======== DATA FOR REVIEW ========
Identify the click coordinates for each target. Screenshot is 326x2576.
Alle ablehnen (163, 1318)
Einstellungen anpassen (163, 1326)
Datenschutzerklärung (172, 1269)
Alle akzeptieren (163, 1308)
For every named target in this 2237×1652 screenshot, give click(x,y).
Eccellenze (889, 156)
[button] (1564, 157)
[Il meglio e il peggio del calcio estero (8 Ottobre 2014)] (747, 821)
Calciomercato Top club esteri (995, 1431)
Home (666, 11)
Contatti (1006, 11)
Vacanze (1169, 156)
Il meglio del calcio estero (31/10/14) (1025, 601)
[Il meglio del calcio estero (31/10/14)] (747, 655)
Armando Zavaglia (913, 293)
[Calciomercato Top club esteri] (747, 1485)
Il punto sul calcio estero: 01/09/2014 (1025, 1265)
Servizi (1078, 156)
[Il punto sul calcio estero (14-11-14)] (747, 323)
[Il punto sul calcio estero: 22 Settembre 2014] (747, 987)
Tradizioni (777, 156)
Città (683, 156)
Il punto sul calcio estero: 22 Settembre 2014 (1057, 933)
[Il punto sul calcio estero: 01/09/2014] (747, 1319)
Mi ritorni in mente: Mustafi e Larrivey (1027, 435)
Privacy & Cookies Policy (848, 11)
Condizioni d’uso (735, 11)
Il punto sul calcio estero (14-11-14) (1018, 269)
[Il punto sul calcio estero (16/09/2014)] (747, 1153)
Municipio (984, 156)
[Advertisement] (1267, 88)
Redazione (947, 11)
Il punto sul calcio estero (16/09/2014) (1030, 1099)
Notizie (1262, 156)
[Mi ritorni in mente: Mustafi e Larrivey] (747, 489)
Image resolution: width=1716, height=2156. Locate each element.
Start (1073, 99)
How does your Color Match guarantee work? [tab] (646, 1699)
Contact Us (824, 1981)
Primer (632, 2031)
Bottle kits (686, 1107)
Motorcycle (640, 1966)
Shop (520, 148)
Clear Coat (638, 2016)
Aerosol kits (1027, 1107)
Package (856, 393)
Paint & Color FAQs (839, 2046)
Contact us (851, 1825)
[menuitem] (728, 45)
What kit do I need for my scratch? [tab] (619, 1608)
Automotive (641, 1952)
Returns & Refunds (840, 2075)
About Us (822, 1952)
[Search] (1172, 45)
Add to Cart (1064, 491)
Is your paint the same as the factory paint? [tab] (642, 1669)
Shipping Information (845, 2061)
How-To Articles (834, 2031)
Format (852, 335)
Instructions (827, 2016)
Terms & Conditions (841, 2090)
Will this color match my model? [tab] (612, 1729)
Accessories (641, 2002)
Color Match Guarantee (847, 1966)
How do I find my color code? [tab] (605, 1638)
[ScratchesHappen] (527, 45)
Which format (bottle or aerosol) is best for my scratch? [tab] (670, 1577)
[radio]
========
> **TASK DETAILS**:
A single number is the answer: the number of lines in the entries that contain "Larrivey".

> **RESULT OF THE EXERCISE**:
2